— REQUIRED TASK —
Decide whether each statement agrees with the post below about finding maggots in the trash. Answer yes or no for each, and quote the words from the post that settle it.
(a) The writer enjoys roller coaster rides.
(b) Maggots were on the outside of the trash bags.
(c) The writer's diet has been poor for about three weeks.

— DOCUMENT SECTION —

<<<<

The last eight months have been some sort of rollercoaster ride and I am not particularly partial to roller coaster rides. It feels like I am about to birth something. Maybe a new and improved version of myself? But we are only at the beginning of month nine so I guess figuratively speaking I have a month left before some kind of birthing/transformation occurs.
Today I received a wake up call of sorts. Something happened this morning that made me realize that I have been in a funk. That I have not really been myself. I think so much of my life has been lived in some sort of parallel universe that often times I am not aware of who the real Ivonne is or when life seems to have gotten off track.
But this morning I had a living metaphor to remind me that I need to start living life with purpose.
I went to take out the trash to discover that it was covered with maggots—-WTF!!!!!!!!
White disgusting maggots….on the outside of the trash bags, on the inside of the trash can…..gag me. I am surprised I did not throw up on the spot. It’s like they all sprouted over night. It was totally disgusting. And while I am cleaning out the trash man I remember that there are references to maggots in the bible relating to death and man being covered in maggots at death. Well, I wasn’t dead but I was covered in maggots–kind of.
I was attracting the energy of maggots–the energy of man at his death being transformed–well you know being eaten by the maggots. This is what popped into my head when I had to deal with this.
And I realized that I have been in a living death for about a month. My creativity had come to a halt, business has slowed down and hence I have been financially challenged. I have not worked out in a while and my diet has been sucky for about three weeks.

>>>>

— DATA LISTING —
<<<<

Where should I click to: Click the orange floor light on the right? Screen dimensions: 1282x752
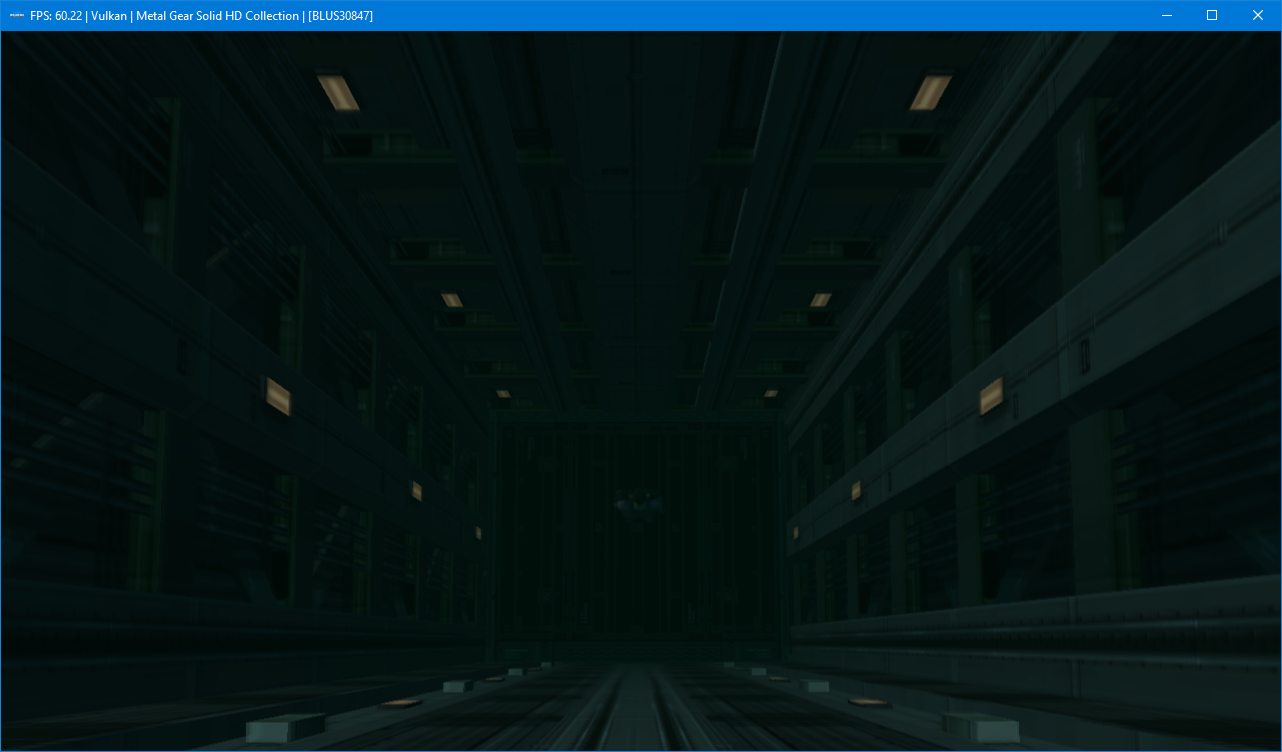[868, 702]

>>>>
<<<<

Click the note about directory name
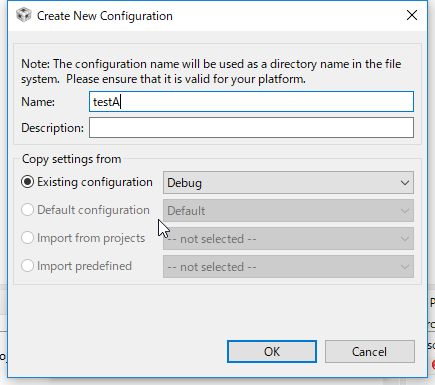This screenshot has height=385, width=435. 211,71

>>>>

— FULL ANSWER —
(a) No: "I am not particularly partial to roller coaster rides."
(b) Yes: "on the outside of the trash bags"
(c) Yes: "my diet has been sucky for about three weeks"